Although I'm always aware of the importance of my family, it hasn't been until recent years that I've been aware how lucky I am to have the family I do. This sounds so cliche at so many levels, but the creative part of my brain, to be able to express my thoughts in a creative and abstract way, is being overridden by whatever part is allowing me to be awake and comprehensive at this hour.
It all boils down to the fact that my family rocks. A very welcoming, low drama, highly supportive, vent-tastic, family. The type of chemistry is so consistent, with its easy flow, is instantly comforting. A structure and ambience I try to duplicate in my everyday family structure. Wrapping yourself in fully with the aura of love, rejuvenated by the easeful laughing, and reassured by the richness each 'until next time hug' gives. Because there always is a next time.
And though I started this post last night, after falling asleep propped up in bed, hands still in the typing position, I'm finishing it this morning. The weather is blistering outside, and the fire is roaring in. With a cowboy woody snuggled on one side of me and a blanket wrapped beauty on the other, my coffee is getting colder with each delayed sip.

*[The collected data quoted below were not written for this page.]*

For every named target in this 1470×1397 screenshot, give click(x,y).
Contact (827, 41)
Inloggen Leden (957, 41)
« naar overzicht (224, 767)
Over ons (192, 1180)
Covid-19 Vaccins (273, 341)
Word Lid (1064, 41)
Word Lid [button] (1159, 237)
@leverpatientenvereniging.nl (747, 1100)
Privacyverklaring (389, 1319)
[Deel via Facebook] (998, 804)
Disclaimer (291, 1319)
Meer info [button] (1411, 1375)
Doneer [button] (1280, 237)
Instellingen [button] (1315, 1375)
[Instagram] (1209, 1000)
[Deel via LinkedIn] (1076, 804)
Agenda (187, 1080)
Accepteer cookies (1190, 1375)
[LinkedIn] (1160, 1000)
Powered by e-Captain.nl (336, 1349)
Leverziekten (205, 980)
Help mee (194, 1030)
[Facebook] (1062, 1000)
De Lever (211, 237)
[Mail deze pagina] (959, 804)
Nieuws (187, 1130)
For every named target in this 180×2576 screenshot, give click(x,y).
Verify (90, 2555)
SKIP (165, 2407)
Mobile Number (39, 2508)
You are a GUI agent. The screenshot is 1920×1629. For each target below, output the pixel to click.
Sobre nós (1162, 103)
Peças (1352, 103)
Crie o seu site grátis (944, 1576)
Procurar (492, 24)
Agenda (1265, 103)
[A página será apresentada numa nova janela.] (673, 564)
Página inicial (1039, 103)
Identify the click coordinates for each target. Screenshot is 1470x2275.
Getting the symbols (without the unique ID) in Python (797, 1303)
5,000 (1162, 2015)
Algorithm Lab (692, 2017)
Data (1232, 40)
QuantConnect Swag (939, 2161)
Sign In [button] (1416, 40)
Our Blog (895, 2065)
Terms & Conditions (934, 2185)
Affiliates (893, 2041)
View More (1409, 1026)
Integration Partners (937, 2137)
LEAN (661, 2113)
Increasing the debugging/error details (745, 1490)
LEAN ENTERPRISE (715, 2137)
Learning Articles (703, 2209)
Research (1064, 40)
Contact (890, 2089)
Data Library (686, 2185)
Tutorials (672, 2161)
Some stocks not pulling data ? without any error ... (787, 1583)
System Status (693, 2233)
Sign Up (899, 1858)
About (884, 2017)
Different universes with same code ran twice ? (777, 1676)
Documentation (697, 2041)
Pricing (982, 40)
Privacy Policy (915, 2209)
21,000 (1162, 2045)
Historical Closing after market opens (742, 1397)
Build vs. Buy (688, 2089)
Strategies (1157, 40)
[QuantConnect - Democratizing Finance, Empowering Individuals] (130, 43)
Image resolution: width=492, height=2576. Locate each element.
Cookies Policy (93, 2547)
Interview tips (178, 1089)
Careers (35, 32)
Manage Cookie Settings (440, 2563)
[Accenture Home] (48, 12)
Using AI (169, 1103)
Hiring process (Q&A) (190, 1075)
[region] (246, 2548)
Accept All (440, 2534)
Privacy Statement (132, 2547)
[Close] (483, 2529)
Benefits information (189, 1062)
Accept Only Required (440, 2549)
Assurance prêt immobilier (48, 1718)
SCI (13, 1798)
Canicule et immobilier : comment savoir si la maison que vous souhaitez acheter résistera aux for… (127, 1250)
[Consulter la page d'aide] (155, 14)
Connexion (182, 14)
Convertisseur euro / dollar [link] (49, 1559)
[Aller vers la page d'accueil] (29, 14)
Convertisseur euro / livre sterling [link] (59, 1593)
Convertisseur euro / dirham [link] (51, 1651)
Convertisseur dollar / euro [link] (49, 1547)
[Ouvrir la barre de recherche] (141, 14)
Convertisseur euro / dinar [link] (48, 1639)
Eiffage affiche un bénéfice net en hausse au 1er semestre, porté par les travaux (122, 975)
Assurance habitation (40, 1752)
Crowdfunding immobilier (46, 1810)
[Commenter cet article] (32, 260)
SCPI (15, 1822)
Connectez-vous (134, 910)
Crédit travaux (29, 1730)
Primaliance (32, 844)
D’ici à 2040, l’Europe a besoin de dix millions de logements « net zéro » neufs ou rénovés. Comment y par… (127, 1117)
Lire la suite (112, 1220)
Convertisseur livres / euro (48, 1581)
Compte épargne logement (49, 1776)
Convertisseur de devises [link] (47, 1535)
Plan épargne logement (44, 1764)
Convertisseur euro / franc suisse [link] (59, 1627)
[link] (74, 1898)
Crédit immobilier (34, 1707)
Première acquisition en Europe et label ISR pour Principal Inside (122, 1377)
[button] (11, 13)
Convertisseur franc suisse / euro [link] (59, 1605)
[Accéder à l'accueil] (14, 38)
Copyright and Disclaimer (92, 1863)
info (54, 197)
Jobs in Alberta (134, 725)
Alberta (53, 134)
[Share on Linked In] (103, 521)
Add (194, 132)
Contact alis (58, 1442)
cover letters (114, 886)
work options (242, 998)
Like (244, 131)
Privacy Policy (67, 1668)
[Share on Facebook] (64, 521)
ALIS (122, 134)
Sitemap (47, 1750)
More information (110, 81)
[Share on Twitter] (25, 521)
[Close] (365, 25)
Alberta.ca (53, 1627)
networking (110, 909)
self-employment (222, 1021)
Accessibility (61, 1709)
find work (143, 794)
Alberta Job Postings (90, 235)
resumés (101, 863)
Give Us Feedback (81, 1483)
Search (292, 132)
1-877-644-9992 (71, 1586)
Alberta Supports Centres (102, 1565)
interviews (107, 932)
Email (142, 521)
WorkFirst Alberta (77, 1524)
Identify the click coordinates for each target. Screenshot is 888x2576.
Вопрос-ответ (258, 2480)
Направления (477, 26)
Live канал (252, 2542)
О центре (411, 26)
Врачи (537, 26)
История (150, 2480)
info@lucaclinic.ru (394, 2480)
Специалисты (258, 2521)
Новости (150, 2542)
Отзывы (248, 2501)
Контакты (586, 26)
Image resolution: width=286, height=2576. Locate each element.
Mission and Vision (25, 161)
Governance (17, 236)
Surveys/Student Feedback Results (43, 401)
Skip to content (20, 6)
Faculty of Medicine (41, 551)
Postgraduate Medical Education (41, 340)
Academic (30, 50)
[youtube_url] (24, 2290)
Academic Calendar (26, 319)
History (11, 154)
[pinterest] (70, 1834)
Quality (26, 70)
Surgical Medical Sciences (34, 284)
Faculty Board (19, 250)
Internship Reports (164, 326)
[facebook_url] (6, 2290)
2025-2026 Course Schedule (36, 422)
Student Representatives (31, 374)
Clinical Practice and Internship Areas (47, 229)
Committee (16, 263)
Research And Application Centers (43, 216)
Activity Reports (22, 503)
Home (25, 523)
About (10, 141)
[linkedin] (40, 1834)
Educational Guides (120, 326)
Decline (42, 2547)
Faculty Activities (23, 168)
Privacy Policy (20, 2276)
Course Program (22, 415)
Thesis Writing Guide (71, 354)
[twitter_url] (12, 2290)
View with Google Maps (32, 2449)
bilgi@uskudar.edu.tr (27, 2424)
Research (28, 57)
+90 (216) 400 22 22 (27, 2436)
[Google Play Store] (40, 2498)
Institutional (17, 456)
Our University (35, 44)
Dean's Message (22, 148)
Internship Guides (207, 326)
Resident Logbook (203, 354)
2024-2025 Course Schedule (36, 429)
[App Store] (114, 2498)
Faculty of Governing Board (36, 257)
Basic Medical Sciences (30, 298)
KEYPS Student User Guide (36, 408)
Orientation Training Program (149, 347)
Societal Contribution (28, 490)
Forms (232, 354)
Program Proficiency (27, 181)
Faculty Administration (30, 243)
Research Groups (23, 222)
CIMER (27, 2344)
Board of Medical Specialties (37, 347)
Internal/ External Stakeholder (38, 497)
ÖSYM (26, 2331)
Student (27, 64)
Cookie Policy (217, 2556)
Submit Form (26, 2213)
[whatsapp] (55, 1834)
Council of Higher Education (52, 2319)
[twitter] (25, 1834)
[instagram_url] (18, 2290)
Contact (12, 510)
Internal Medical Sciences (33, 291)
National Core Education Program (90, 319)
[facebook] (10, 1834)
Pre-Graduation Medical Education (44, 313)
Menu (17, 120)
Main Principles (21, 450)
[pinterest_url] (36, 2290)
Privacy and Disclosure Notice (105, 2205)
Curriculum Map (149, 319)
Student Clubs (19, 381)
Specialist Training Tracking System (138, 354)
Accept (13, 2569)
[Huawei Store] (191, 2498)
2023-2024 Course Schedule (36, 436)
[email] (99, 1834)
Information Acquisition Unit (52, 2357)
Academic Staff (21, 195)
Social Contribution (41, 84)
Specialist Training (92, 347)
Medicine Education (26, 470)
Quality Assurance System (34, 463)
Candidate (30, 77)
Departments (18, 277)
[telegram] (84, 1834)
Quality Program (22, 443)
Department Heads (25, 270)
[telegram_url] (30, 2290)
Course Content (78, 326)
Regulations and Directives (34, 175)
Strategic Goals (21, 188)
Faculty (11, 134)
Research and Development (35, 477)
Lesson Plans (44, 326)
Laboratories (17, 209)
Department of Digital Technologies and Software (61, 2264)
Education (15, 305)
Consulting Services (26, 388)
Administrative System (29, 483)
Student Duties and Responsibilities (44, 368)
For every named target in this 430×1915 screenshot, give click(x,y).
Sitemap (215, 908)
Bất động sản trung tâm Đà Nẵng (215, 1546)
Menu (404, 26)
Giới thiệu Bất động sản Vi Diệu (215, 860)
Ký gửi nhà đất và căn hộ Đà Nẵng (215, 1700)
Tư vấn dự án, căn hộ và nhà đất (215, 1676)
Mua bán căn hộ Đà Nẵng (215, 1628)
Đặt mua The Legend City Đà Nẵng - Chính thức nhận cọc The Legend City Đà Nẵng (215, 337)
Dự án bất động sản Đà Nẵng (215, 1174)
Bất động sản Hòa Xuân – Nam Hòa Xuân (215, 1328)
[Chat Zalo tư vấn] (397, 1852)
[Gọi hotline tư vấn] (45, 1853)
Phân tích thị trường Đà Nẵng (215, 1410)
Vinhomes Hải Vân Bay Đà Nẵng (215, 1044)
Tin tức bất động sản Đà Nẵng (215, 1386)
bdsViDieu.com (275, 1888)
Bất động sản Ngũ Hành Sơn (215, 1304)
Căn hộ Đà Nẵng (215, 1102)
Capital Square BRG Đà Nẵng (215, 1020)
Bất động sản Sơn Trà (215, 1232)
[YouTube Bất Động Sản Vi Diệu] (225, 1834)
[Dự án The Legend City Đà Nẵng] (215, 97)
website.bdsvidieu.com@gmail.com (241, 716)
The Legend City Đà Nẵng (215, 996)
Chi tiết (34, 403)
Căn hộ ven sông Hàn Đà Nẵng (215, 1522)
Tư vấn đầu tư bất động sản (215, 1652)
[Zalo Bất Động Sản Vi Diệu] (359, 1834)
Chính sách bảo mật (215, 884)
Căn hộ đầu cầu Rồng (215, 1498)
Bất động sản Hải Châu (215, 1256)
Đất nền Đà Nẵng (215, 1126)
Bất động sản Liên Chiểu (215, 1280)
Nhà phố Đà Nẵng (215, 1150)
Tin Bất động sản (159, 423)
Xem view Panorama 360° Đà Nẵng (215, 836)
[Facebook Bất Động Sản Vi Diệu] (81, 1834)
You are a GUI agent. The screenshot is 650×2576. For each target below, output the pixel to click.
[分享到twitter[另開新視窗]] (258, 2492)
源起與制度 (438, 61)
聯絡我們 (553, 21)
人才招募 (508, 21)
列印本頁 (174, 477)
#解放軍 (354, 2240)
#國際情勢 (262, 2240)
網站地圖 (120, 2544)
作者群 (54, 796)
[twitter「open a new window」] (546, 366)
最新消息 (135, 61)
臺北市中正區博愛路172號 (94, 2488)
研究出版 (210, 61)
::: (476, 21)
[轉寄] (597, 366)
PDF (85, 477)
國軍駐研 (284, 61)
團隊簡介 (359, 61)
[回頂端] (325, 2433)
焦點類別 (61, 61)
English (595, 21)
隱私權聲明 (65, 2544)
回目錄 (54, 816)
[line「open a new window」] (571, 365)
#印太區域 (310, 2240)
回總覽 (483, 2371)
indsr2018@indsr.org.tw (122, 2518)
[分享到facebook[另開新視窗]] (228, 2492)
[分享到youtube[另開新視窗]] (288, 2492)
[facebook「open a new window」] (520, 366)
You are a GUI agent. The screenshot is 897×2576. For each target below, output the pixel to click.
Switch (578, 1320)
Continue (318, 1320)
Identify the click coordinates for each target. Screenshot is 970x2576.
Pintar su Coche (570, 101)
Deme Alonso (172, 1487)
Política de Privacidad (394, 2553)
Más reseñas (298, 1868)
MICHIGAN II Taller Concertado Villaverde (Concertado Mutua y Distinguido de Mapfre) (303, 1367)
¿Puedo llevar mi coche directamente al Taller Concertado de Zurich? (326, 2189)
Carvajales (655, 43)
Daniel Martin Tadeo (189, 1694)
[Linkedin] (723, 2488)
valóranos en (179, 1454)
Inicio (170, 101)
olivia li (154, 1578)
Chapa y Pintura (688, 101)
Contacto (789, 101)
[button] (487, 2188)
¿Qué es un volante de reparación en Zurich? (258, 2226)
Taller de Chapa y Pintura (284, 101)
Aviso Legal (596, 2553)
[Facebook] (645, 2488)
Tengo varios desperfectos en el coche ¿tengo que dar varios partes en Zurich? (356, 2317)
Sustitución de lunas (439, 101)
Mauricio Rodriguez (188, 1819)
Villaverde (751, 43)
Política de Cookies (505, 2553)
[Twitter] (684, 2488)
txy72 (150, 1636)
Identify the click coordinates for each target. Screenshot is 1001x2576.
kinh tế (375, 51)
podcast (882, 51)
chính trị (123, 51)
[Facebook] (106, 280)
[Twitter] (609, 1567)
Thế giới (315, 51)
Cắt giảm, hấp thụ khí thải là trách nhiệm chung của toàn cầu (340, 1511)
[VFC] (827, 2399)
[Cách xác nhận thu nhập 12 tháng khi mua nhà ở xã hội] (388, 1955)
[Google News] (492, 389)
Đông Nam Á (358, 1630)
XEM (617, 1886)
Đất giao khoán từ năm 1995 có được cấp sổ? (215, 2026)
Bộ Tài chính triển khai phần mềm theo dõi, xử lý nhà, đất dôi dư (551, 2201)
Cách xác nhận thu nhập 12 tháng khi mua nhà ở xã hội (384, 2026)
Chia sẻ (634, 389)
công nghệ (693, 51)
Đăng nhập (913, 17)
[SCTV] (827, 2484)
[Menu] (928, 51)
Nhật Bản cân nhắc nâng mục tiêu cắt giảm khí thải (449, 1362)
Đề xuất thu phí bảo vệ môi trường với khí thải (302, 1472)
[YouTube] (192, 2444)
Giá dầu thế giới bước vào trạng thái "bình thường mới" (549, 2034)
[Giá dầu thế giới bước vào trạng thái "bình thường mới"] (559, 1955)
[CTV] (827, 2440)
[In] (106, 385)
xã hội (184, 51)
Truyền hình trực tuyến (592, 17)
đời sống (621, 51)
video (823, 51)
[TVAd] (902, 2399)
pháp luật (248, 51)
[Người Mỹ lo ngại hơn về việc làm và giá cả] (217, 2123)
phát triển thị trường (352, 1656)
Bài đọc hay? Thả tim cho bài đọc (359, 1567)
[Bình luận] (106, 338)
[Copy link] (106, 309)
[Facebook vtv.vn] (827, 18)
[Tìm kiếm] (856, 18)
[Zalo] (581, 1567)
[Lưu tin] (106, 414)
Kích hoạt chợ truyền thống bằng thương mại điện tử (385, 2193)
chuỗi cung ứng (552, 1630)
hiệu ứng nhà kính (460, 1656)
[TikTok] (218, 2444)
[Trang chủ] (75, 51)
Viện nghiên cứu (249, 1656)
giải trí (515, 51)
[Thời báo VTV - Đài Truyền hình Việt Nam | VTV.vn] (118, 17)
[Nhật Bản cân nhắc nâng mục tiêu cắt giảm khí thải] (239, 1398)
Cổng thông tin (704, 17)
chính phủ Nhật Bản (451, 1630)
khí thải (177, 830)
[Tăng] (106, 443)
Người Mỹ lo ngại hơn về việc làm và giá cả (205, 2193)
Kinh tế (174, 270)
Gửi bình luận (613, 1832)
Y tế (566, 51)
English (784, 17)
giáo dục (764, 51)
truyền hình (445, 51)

The day is growing and though the light is dull, it's starting to pour in from the windows exposing all that has been left unattended since Santa made his arrival. Knowing I will gladly take the extra snuggle time that cold dark days ofter me, my mind is full of the things I will do when the motivation hits. There is wrapping paper to be picked up, dishes to be cleaned, toys to be put away, and organizing to be done, but right now, I'm in snuggle mode, love-em-up mode, sip my cold coffee mode, burrow into the blankets and watch Max and Ruby mode, a 'can't see myself shifting to any other gear any time soon' mode.